Años por un tubo
Podemos hacernos el remolón hasta la onomástica particular, pero cada 1 de enero nos cae encima un año a todos. Sin comerlo ni beberlo o a lo tanto me lo bailo, como dicen en mi pueblo.
Estos días es mejor no contarlos y arrinconar o tapar algunas fotos. De bodas, equipos de fútbol, milis, procesiones o de aquel bailongo en el que un beso a lo tonto nos enganchó para siempre.
Este verano asistí a la antes llamada misa mayor en las fiestas de Hinojosa y de Labros. Salí echo polvo. Calculé que los asistentes (media entrada) sumábamos más de tres mil años en cada iglesia, incluyendo al joven sacerdote africano oficiante.
Me vino a la mente una película como la que dicen que asalta a los humanos en trance de palmar, con escenarios y situaciones de la vida que nos han marcado para bien o mal.
Rememoraba a algunos/as acarreando por caminos ya borrados, lavando en la balsa, pastoreando ovejas por ribazeras, labrando, escardando, trillando o en las mil tareas de antaño. De niños jugando al chirle, la jarabá y saltando a la comba, y de mozos al frontón o bailando con guitarra en la Casa Lugar. A todos en fiestazos con volteo de campanas, banda de Milmarcos y confiteros, en merendolas y zongas. En el coche de línea hacia alguna capital a comprar, estudiar o buscarse otra vida...

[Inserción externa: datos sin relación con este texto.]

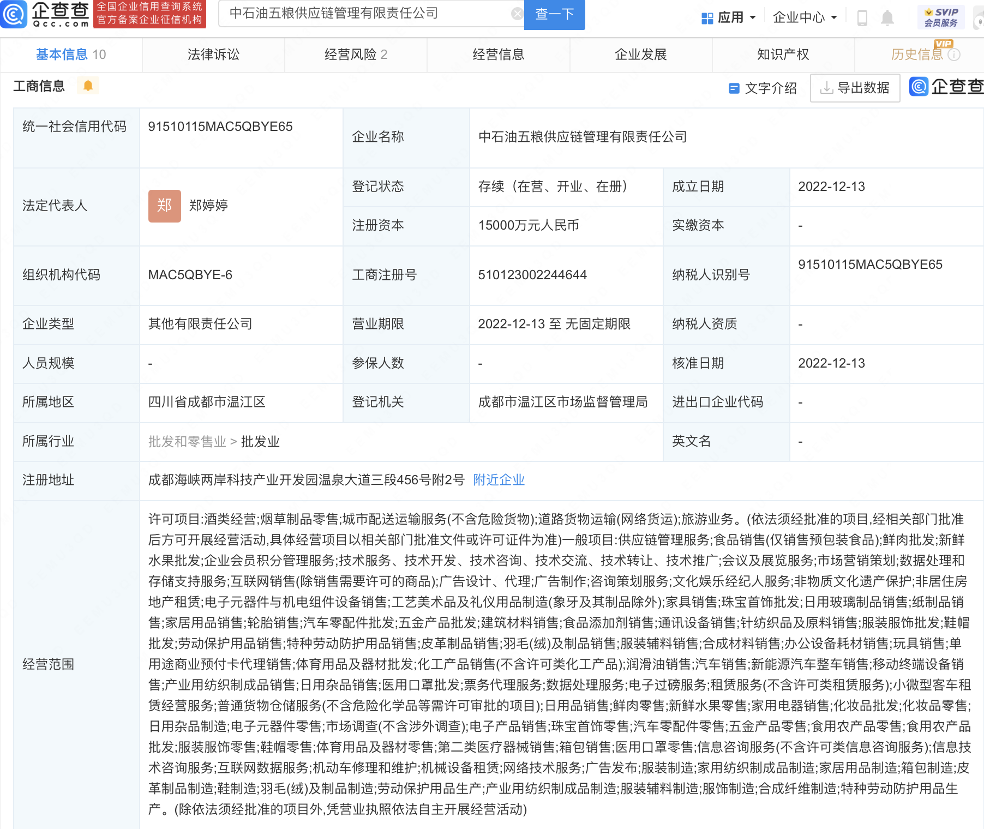Open the mobile phone app icon
984x829 pixels.
[862, 18]
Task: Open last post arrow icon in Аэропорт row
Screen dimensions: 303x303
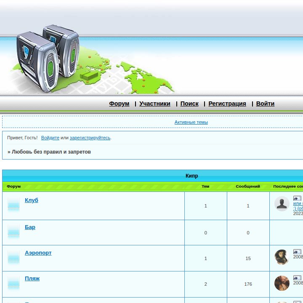Action: click(x=297, y=252)
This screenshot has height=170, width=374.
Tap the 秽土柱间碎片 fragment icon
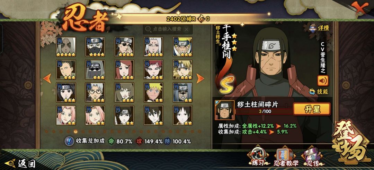224,110
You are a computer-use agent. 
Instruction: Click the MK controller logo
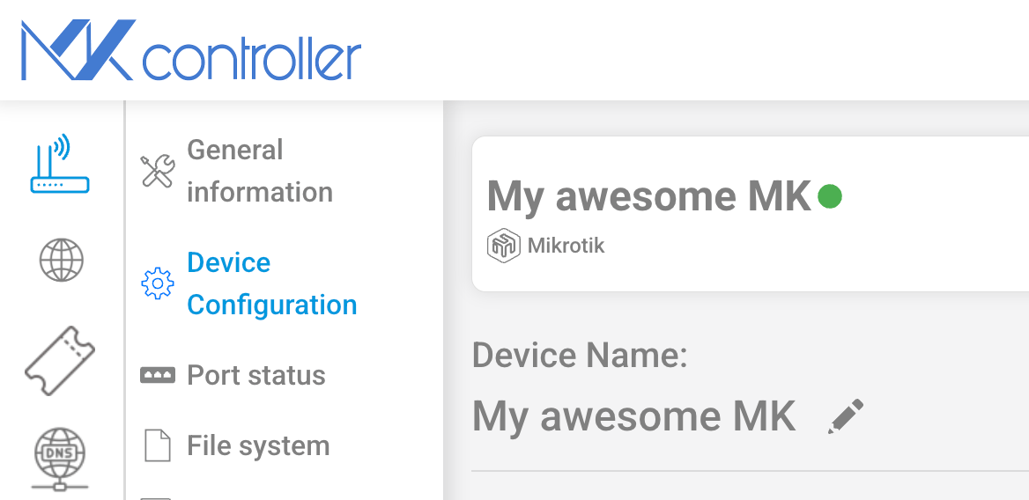coord(191,50)
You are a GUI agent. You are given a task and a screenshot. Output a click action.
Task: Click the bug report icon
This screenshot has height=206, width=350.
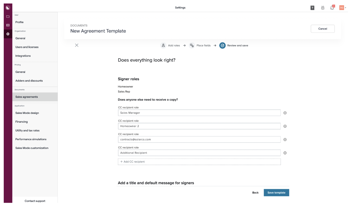point(323,8)
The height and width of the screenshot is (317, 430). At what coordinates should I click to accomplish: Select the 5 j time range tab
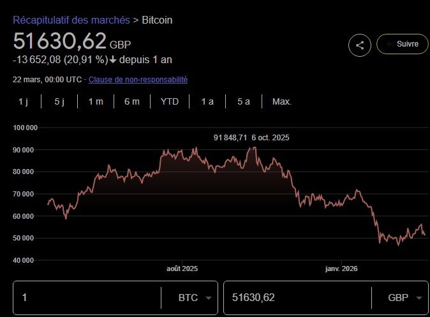[59, 101]
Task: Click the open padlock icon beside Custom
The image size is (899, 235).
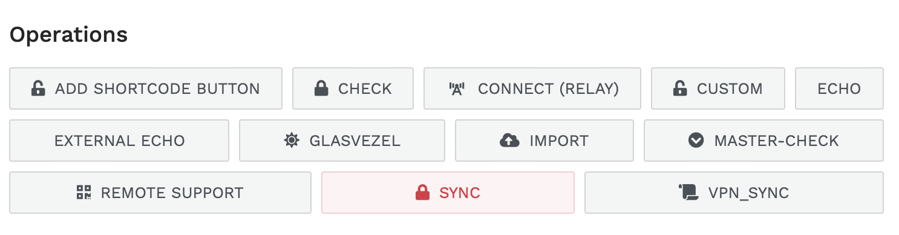Action: pyautogui.click(x=680, y=89)
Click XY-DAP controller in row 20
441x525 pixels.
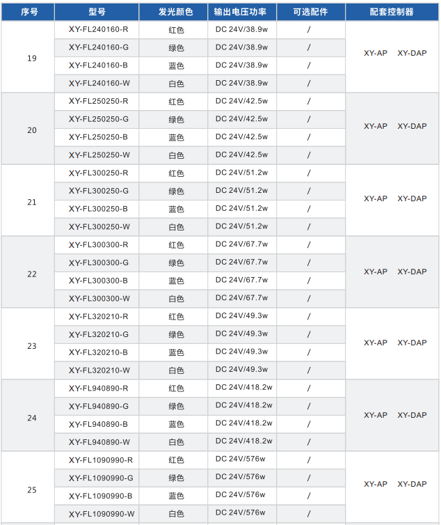(x=412, y=127)
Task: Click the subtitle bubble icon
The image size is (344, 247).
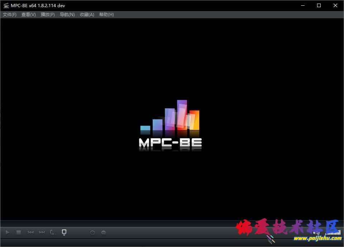Action: pos(104,232)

Meditaba entre los alicaídos rezos de los paisanos cómo nos ha ido cayendo esa mostrosidad de años. Por un tubo, a modo de pescozones insensibles, sin notarlo, como a unos pasmaos.
En 2025 otro más. Nos queda el consuelo de “mejor es cumplir que no” y la esperanza de que “nos veamos tan pitos este agosto”. Quedamos los mejores. Los óptimos se fueron. Que nos esperen muchos años.